Figure 4. Characterization of CIP expression using a LacZ reporter gene in mouse embryos.

(A) Whole mount β-gal staining of mouse E10.5 embryos harboring a LacZ cassette inserted in the CIP locus (CIP^lacZ/+), or the control (CIP^+/+). Positive β-gal staining is only detected in the heart.

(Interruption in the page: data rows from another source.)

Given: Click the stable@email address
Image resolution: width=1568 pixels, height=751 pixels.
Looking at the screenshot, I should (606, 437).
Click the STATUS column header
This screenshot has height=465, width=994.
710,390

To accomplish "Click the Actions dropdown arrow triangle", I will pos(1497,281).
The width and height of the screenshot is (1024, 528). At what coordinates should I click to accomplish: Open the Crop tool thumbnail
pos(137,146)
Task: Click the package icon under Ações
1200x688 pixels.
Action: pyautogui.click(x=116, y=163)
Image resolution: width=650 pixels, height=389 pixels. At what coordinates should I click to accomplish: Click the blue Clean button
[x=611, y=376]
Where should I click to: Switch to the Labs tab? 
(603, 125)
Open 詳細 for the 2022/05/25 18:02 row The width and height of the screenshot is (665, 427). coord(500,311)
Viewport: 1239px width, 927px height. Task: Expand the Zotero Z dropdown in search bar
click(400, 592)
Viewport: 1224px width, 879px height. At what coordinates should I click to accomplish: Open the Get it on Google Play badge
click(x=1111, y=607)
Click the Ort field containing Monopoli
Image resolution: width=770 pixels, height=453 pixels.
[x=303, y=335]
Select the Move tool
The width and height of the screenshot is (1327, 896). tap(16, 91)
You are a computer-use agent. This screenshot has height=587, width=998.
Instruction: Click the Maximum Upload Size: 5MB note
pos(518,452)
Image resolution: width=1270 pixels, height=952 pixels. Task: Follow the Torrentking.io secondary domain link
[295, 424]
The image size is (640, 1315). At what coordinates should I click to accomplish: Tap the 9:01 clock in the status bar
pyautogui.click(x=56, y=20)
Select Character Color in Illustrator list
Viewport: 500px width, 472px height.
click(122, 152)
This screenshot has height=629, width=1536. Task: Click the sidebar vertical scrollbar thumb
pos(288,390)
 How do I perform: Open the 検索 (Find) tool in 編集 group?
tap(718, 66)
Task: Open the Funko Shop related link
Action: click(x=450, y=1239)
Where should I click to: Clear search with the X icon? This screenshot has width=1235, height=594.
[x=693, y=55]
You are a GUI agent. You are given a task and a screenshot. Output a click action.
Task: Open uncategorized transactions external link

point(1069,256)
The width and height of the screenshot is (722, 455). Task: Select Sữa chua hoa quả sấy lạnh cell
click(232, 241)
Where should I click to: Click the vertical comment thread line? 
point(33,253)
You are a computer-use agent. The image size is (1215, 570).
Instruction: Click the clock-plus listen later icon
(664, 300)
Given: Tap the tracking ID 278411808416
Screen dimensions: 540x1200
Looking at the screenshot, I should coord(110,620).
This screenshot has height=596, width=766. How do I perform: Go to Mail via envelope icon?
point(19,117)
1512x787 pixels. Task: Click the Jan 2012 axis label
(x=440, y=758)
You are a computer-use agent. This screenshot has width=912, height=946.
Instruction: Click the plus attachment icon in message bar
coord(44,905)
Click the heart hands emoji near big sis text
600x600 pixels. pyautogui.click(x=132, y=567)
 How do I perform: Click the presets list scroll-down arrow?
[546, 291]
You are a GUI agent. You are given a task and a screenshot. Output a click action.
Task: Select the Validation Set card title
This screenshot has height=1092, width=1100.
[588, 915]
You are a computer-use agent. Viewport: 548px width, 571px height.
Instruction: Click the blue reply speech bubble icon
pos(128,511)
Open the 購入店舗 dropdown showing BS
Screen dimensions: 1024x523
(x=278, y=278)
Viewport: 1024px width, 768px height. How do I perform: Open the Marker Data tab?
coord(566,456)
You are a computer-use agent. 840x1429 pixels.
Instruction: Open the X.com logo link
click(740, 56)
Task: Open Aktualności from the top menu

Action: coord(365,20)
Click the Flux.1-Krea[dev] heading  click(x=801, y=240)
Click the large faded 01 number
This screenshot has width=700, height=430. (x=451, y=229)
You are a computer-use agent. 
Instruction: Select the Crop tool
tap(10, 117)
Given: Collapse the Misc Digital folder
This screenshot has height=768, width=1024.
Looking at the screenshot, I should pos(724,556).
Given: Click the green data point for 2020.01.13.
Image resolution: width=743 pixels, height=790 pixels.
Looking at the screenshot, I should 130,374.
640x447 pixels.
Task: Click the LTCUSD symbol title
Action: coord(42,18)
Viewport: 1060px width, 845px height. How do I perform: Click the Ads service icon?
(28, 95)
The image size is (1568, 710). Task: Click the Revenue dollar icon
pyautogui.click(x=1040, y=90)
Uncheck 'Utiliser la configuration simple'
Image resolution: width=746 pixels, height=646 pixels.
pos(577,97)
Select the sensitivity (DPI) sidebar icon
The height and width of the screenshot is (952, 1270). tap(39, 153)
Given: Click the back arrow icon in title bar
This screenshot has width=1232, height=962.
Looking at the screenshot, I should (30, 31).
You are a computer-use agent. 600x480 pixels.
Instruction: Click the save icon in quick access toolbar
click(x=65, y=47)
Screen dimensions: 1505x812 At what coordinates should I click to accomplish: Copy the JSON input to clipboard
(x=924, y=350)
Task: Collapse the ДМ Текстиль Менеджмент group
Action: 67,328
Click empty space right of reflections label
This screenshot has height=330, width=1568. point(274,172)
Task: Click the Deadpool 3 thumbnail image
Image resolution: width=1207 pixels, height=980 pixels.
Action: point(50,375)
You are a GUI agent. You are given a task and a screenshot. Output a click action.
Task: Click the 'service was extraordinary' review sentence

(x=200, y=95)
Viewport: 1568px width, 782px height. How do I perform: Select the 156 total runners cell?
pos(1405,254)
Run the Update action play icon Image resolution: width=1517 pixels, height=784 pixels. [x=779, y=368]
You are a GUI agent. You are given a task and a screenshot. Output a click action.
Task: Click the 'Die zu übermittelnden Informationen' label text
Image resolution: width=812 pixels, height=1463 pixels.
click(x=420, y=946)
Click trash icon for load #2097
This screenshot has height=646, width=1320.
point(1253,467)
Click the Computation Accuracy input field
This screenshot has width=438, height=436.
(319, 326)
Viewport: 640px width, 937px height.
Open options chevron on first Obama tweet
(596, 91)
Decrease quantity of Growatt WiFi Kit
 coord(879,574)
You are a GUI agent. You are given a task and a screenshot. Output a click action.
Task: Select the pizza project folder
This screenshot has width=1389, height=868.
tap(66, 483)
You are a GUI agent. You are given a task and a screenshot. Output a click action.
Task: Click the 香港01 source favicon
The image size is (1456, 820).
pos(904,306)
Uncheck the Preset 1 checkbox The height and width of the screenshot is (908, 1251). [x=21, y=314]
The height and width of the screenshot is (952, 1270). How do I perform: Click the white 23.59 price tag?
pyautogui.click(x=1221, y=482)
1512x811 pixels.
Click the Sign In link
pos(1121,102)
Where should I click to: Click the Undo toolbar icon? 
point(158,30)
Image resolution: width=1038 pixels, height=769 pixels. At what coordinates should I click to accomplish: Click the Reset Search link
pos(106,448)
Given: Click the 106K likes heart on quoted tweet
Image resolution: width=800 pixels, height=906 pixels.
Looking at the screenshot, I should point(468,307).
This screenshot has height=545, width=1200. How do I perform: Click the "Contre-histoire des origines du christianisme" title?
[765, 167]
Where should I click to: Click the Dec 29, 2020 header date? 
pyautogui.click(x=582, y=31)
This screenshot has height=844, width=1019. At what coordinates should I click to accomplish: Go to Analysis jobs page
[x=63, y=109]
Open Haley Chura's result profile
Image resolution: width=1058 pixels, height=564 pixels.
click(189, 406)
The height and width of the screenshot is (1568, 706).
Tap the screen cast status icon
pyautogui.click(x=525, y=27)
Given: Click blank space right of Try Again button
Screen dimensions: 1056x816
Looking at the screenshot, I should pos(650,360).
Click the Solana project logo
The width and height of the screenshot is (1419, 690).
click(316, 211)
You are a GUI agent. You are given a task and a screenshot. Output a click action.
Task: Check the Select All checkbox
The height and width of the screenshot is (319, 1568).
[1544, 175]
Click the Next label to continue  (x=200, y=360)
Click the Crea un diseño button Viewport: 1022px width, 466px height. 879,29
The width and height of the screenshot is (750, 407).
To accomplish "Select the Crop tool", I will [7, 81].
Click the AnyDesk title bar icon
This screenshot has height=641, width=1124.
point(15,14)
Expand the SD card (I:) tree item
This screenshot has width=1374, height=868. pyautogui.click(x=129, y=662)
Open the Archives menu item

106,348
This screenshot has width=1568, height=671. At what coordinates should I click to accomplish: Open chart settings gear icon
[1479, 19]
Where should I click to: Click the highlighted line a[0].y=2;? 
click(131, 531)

(B-J) Immunohistochemistry using indicated antibodies on tissue sections of E10.5 CIP^lacZ/+ embryo. Note that CIP positive cells (marked by antibodies against the β-gal and is in red) overlay with Nkx2-5 (D, G), cardiac α-actin (ACTN2) (J) and cardiac troponin T (TNNT2) (B, C) positive cardiomyocytes (yellow arrowheads) but not that of WT1-positive epicardium (white arrows) (E, F) nor PECAM-positive fibroblasts (white arrowheads) (H, I). DAPI (blue) staining marks the nucleus.

(K) Whole mount β-gal staining of mouse E13.5 embryonic hearts harboring a LacZ cassette inserted in the CIP locus (CIP^lacZ/+), or the control (CIP^+/+).

(L-Q) Immunohistochemistry using indicated antibodies on tissue sections of E13.5 CIP^lacZ/+ embryo. Note that CIP positive cells (marked by antibodies against the β-gal) overlay with cardiac α-actin (ACTN2) and cardiac troponin T (TNNT2) positive cardiomyocytes not that of WT1 positive epicardium, nor PECAM positive fibroblasts. DAPI staining marks the nucleus. (B, E, H, bar=100 μm; C, D, F, G, I, J, bar=10 μm; L, O, bar=200 μm, M, N, P, Q, bar=40 μm. Data are presented as representative images derived from >3 embryos. A, atrium; LV, left ventricle; RV, right ventricle.